__AUFTRAG__:
Führe den unten stehenden Forumsthread darüber, wie sich anhand einer MAC-Adresse die IP-Adresse ermitteln lässt, im Anschluss an seinen letzten Satz weiter.

__DOKUMENT__:
···

# IP durch MAC



## snowdog (16. April 2004)

Nabend Leute !

Hab schon mal im anderen Forum gepostet, aber ist nichts bei rausgekommen, 
nun schau ich hier mal, ob jemand was weiß...
Folgende Frage:
Ist es möglich eine IP Adresse herauszubekommen, wenn nur die MAC Adresse bekannt ist?
Ich habe gelesen, dass es für Linux das Tool ARPing gibt.
gibt es so etwas ähnliches auch für Windows?
Oder weiß jemand einen anderen Weg die IP herauszubekommen (nur durch eine bekannte MAC)?

Vielen Dank schonmal 

Mfg
Snowdog


----------



## hulmel (16. April 2004)

Wenn es reicht die ARP-Table auszulesen, dann: arp -a


----------



## snowdog (16. April 2004)

nein, reicht es nicht, da ich ja nur die mac habe und gerne die ip wissen wollte, die die mac sich geholt hat.
hintergrund: hab nen switch im netz, von dem ich nur die mac kenne.
und will wissen welche ip er sich geholt hat.
klar könnt ich per snmp scan das netz durchsuchen, aber ich weiß ja net in welchem ip bereich er sich die ip geholt hat.
deswegen will ich die mac pingen, weiß da jemand was?


----------



## Avariel (18. April 2004)

Ich denke nicht das das geht, weil IP und MAC so eigentlich soweit ich weiß nichts miteinander zu tun haben. Der Rechner benutzt nur seine MAC-Adresse als einzigartige Absenderadresse um die IP anzufordern..


----------



## snowdog (18. April 2004)

naja, es geht schon, unter linux mit dem tool ARPing
da kann man direkt ne MAC adresse pingen und bekommt als antwort auch die IP dazu zurück.
aber meine frage war, ob jemand auch ein solches tool für windows kennt..
also die frage der funktionalität ist geklärt, gehen tuts
aber halt unter linux...

···

__BEREITGESTELLTE DATEN__:

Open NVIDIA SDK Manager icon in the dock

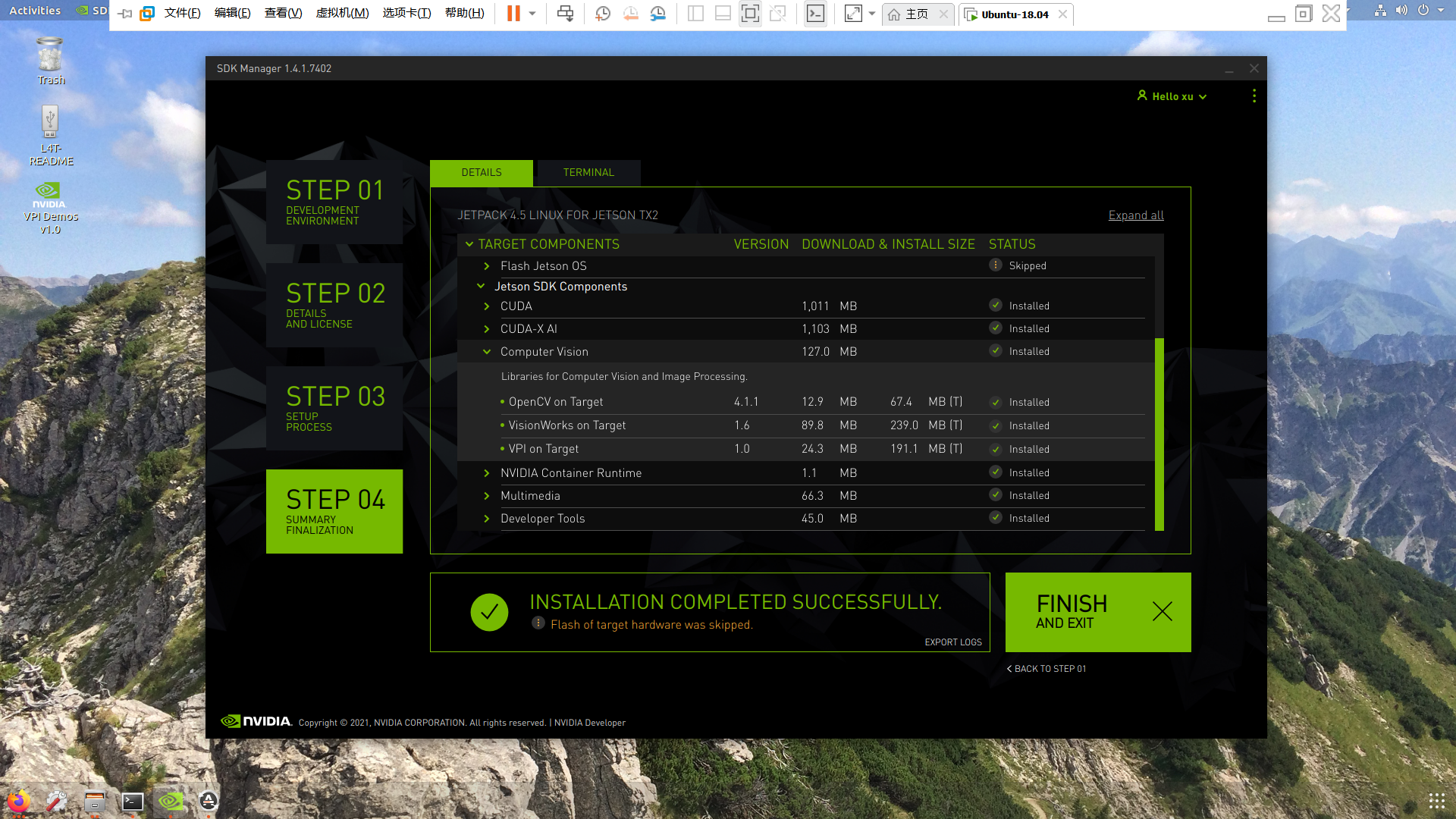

···

__ERGEBNIS__:
suche ein win proggy


----------



## Erpel (18. April 2004)

Und mit arp -a kommst du nicht weiter? Er listet dann alle ips mit den dazughörgen mac's auf.


----------



## snowdog (18. April 2004)

ja, er listet sie schon auf, aber nur wenn ich davor mit der jeweiligen MAC (also karte) verbunden war..und dazu muss ich ja erst ma wissen wie ich mich mit der verbindung kann. dazu bräuchte ich en tool um die mac zu pingen, oder en tool um mich direkt mit der mac zu verbinden oder so..
aber ich kanns ja nochmal mim arp-a probiern.
irgendwie wirds schon gehn.
ich hoffe ihr versteht genau was mein probl. is...

so far

n8 @ all


----------



## xCondoRx (20. April 2004)

also du hast einen switch im netz von dem dir die MAC adresse bekannt ist und du möchtest wissen welche IP er benutzt?.. gibt doch genügend scanner mit denen du den netzbereich scannen kannst und die dir dann IP und die dazugehörige MAC ausgeben.. egal ob nun windows oder linux..


----------



## fluessig (20. April 2004)

Zum Post von xCondoRx:

Such mal nach lannetscan - ist ein tolles Programm!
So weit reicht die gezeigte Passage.